Собрались у правления. Балбар стоял в толпе и, здороваясь с улусниками, то снимал, то надевал фуражку. Парни, бывшие друзья, окружили Балбара плотным кольцом, и каждый старался сказать ему кто ободряющее, кто шутливое слово. Подвыпивший Гунгар все теребил его и заплетающимся языком направлял разговор в единственное русло:

— Расскажи-ка, тала, где ты кудри свои оставил?

Скрывая неловкость, Балбар посмеялся вместе со всеми и сказал:

— Что слышно о пожаре? Сухо очень. Трудно с огнем совладать…

— Да, это тебе не в твоем санатории, — все пытался возобновить свою тему Гунгар.

— Не зубоскаль! — не выдержал кто-то из парней.

В стороне групкой стояли женщины и с любопытством поглядывали на Балбара, но отвлеклись вдруг на чей-то возглас:

— О, смотрите-ка, Дарима пожаловала!

— Здравствуй, Дарима.

— Давно тебя не видали. Вышла замуж и не показываешься.

— Исчезла в просторном доме Банзара, словно камень в озере.

Балбар кинул на Дариму мимолетный взгляд и потупился. Парни понимающе замолчали.

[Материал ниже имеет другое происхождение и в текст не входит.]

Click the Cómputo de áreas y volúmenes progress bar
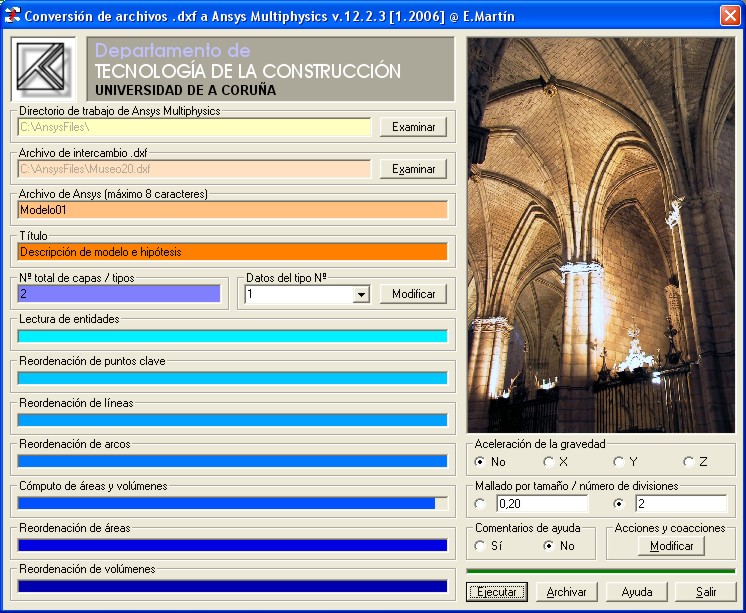Image resolution: width=746 pixels, height=613 pixels. (x=232, y=503)
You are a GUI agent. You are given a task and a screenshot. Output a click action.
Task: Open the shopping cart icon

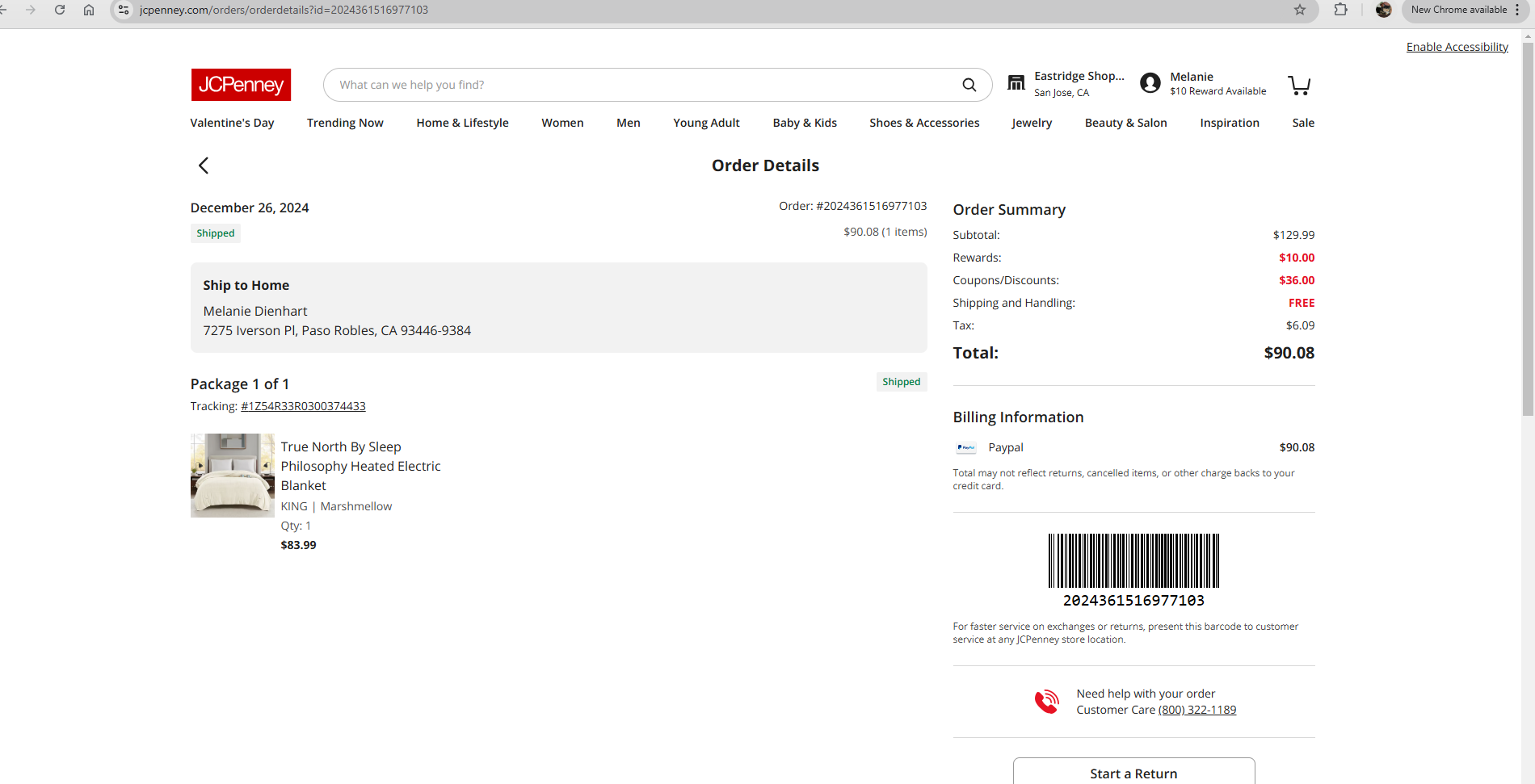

Женщины все гомонили, о чем-то расспрашивали Дариму, словно долгожданную гостью, от которой не терпится услышать новости. Она отвечала на расспросы шуткой, чтобы и защититься от насмешек и никого не обидеть.

— А я думала, вы уже давно все мои косточки перемыли. Оказывается, нет? Ну-ну, продолжайте… — Дарима рассмеялась, на ее щеках заплясали ямочки. «Что же вы молчите?» — хотела спросить Дарима и вдруг в толпе мужчин увидела Балбара. «Балбар вернулся?.. Вот как…» — Дарима опустила глаза и почувствовала, что сердце ее забилось гулко и тревожно.

5

Балбар, заложив руки в карманы, молча смотрел на нее. «Дарима? Это ты?»

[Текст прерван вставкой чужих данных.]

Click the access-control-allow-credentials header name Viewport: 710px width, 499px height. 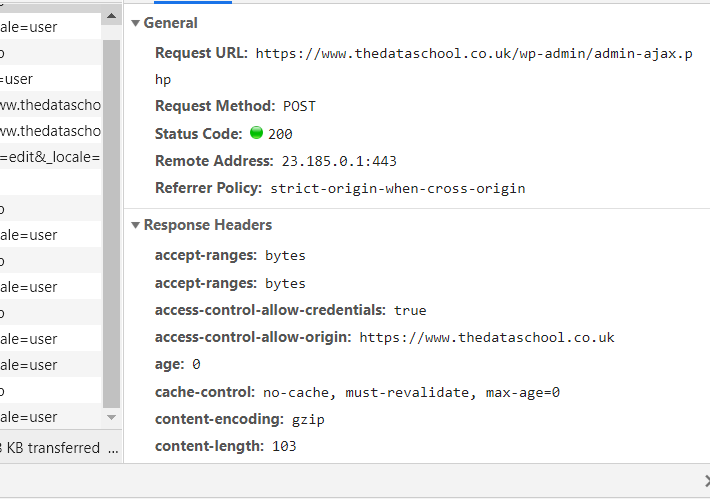pos(269,310)
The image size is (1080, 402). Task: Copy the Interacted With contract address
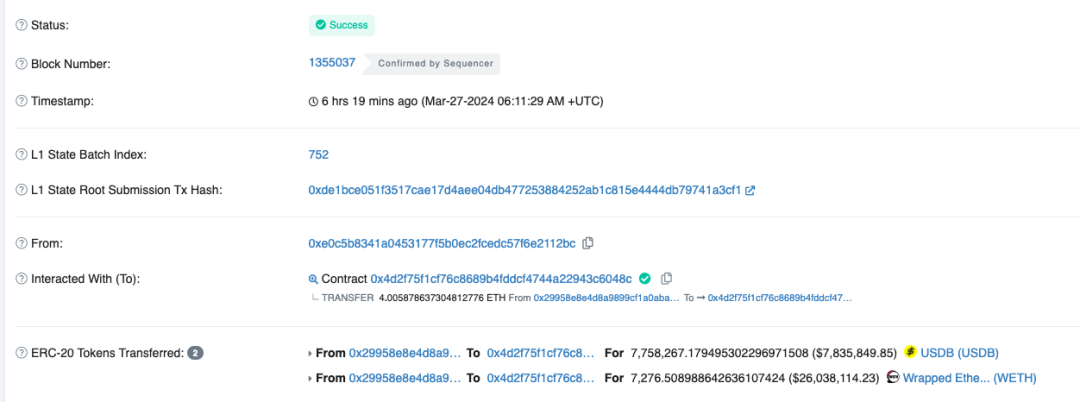point(667,278)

В нем затрепетала надежда, вчерашние слова матери о Дариме отлетели куда-то, и ему показалось на миг, что ничего не произошло и не было между ними двух долгих лет.

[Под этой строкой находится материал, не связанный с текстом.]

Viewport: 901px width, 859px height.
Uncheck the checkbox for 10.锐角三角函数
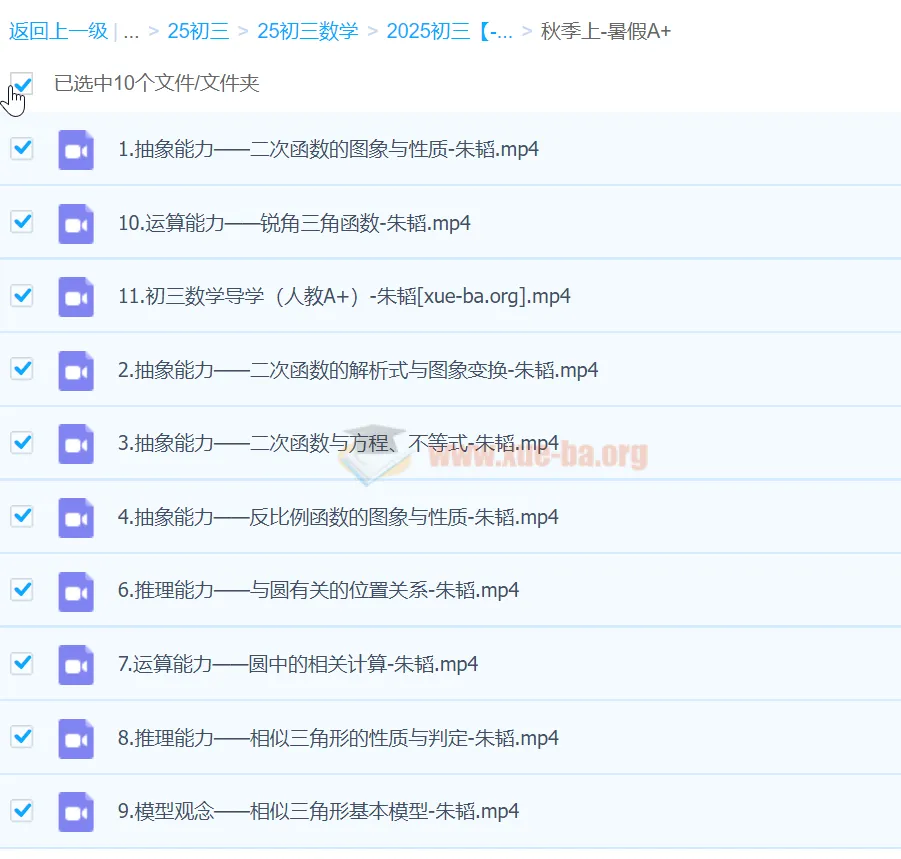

Тогда никто не посочувствовал Балбару и ни в чьих глазах он не увидел участия. Лишь одна мать лила горькие слезы.

«По кривой дорожке пошел, на общественное добро позарился. Пусть получает по заслугам…»

Слова эти, сказанные на суде бригадиром Евсеем Даниловичем, гвоздем застряли в Балбаре. Совершив зло, он не мог смириться с тем, что он преступник, и метался, не в силах осмыслить того, что с ним произошло.

Самым страшным для него был день суда.

Даримы на суде не было, хотя вызывали и ее. Говорят, она пасла овец на лугах Ангирты. А может, просто не захотела краснеть за него при всем народе. Когда Балбара посадили в машину, мать заплакала:

— Ох, люди, люди! За какие грехи предков, за какие неправедные дела послал мне бог увидеть такое?